Guido Bodrato intervistato oggi dal Fatto rivendica invece quella tradizione con orgoglio: una tradizione fatta di sacrificio e di senso dello Stato. Sergio Belardinelli sul Foglio di ieri (titolo: “Il Mattarella bis è un’altra sfida per il cattolicesimo democratico”) sosteneva che il presidente rieletto “è la testimonianza vivente di una cultura politica”. Le altre culture politiche dove sono?

COMMIATO DAI LETTORI DI MONTE CAVALLO

Ci vorrebbe quella musichetta di addio che usava la Gialappa’s band quando i calciatori bidoni lasciavano il nostro campionato… Immaginatevela come sottofondo musicale di questi miei saluti. Oggi cala il sipario su questa rubrica, iniziata esattamente il primo dicembre e dedicata all’elezione del capo dello Stato: il titolo Monte Cavallo, per chi ancora se lo chiedesse, viene dal vecchio nome medievale del Colle più alto.
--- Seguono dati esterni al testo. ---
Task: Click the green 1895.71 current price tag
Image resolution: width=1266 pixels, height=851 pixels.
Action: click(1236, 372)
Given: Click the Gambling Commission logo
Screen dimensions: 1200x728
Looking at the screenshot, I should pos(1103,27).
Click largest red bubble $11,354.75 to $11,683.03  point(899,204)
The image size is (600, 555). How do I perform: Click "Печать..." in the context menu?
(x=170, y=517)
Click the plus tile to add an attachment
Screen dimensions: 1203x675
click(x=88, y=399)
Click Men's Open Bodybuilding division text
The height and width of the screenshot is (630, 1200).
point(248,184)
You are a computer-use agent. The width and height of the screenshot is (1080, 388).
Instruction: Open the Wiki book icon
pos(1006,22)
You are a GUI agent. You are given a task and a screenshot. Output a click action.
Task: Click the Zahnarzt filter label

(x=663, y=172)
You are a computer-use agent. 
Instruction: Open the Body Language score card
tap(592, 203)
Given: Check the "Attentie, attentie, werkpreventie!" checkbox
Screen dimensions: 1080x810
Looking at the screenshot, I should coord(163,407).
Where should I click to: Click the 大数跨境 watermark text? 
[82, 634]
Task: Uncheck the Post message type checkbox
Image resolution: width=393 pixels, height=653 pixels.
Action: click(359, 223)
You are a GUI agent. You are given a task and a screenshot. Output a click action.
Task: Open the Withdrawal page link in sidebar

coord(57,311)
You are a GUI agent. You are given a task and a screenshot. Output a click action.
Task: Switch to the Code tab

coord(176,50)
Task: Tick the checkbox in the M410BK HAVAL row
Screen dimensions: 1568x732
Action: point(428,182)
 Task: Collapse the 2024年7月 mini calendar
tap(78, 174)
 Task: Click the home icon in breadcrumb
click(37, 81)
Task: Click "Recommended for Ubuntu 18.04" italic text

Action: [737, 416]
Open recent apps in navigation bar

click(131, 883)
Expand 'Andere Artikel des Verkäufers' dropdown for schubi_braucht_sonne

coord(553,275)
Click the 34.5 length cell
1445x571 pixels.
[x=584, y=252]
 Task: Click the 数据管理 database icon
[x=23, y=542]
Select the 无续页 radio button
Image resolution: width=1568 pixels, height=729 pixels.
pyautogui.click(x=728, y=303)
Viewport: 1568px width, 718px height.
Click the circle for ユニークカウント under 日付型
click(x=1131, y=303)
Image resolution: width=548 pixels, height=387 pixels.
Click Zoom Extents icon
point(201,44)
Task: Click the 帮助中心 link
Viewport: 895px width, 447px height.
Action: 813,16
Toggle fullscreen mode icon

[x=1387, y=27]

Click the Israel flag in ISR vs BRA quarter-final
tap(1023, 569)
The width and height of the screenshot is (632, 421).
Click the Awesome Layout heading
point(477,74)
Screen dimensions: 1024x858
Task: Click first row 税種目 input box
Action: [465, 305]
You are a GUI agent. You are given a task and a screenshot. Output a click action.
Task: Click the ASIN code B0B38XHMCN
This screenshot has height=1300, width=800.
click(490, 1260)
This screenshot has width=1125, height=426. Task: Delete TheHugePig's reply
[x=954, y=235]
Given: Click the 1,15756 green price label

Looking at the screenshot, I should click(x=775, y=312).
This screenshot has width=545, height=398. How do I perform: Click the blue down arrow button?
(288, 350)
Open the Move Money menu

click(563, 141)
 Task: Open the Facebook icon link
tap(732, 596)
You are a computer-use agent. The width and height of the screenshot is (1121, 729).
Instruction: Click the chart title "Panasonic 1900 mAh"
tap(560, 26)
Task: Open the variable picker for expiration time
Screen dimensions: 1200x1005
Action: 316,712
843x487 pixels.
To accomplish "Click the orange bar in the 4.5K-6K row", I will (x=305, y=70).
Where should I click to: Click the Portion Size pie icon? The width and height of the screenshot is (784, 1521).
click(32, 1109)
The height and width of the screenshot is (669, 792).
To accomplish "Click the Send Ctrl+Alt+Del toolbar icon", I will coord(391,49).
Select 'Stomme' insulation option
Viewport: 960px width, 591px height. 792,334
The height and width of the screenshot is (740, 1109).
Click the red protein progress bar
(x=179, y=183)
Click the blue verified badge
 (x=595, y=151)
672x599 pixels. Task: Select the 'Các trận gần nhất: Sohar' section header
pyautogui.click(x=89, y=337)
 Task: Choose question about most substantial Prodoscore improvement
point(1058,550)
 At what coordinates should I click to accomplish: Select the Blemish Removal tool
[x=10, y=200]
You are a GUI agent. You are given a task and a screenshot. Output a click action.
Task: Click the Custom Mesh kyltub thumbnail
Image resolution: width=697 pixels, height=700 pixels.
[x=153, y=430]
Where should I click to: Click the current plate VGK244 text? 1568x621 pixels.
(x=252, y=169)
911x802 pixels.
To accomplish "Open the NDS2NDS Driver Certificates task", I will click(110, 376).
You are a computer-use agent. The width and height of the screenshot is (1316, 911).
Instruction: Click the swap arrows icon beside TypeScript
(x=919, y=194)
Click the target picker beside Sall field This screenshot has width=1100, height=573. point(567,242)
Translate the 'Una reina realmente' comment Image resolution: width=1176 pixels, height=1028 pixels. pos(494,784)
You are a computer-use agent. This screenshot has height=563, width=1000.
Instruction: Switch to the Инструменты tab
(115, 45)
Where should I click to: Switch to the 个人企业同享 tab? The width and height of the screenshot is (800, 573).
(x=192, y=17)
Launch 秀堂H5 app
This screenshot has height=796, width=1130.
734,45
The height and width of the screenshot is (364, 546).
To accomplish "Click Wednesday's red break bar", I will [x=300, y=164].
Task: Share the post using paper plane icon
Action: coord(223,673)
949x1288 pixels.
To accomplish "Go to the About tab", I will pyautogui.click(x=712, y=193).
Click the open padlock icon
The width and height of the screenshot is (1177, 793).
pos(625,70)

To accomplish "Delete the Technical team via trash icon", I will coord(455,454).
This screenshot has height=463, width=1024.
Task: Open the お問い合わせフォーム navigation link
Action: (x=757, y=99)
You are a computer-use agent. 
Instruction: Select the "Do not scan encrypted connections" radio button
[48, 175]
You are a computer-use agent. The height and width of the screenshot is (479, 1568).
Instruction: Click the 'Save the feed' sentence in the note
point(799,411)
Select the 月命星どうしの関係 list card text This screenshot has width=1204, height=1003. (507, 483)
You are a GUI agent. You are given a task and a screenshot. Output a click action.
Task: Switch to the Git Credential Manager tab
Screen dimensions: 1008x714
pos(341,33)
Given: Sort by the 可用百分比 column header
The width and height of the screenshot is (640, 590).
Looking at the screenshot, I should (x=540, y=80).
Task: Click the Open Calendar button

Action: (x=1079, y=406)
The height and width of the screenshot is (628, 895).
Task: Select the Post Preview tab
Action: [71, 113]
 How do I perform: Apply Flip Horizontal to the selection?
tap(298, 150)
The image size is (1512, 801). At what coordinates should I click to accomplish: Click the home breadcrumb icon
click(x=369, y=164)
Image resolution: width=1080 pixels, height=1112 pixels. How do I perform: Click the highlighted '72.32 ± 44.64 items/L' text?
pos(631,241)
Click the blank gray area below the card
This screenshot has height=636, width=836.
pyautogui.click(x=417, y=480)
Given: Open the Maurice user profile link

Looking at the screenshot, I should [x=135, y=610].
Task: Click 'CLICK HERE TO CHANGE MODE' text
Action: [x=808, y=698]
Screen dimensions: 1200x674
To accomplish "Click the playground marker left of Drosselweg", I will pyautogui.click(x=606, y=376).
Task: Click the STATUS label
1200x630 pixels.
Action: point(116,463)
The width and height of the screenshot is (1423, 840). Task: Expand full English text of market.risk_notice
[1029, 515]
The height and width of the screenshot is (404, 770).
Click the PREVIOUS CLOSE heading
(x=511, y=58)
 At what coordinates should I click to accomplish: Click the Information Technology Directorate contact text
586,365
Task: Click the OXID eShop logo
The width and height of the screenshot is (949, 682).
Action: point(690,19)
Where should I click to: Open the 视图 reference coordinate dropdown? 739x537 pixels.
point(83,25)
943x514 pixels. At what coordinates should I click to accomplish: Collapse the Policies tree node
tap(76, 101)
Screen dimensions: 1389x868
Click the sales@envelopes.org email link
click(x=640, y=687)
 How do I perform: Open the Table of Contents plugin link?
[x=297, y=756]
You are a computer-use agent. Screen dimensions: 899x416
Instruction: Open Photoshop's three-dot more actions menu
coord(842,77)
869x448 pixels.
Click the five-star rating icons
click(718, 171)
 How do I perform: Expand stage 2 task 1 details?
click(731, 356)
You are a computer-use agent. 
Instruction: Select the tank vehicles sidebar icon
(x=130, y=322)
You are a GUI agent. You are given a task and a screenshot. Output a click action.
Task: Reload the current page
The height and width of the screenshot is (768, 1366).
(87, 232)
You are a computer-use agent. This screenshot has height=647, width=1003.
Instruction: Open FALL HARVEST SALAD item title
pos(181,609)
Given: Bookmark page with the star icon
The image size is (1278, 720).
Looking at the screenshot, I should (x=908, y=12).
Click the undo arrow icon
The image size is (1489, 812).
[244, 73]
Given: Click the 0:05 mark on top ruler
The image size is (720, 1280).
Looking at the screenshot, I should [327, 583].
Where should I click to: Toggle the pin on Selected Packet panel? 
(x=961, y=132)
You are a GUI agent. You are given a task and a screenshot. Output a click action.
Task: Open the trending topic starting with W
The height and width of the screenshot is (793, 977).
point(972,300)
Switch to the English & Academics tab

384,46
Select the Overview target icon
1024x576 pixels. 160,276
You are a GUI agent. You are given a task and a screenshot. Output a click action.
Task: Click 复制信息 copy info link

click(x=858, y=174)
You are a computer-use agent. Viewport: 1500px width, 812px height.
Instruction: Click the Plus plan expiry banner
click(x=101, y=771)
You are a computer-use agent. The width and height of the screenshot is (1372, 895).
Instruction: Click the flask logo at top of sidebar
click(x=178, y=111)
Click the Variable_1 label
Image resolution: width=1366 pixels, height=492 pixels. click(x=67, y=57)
Grazie al direttore Feltri e a tutti i colleghi di Domani, grazie a tutti coloro che mi hanno seguito e si sono fatti vivi nelle forme più diverse. È stato un onore sfogliare i giornali con voi ogni mattina in questi due mesi, alla ricerca dell’angolo giusto per capire che cosa stava accadendo. Ci si vede in giro. Buon settennato.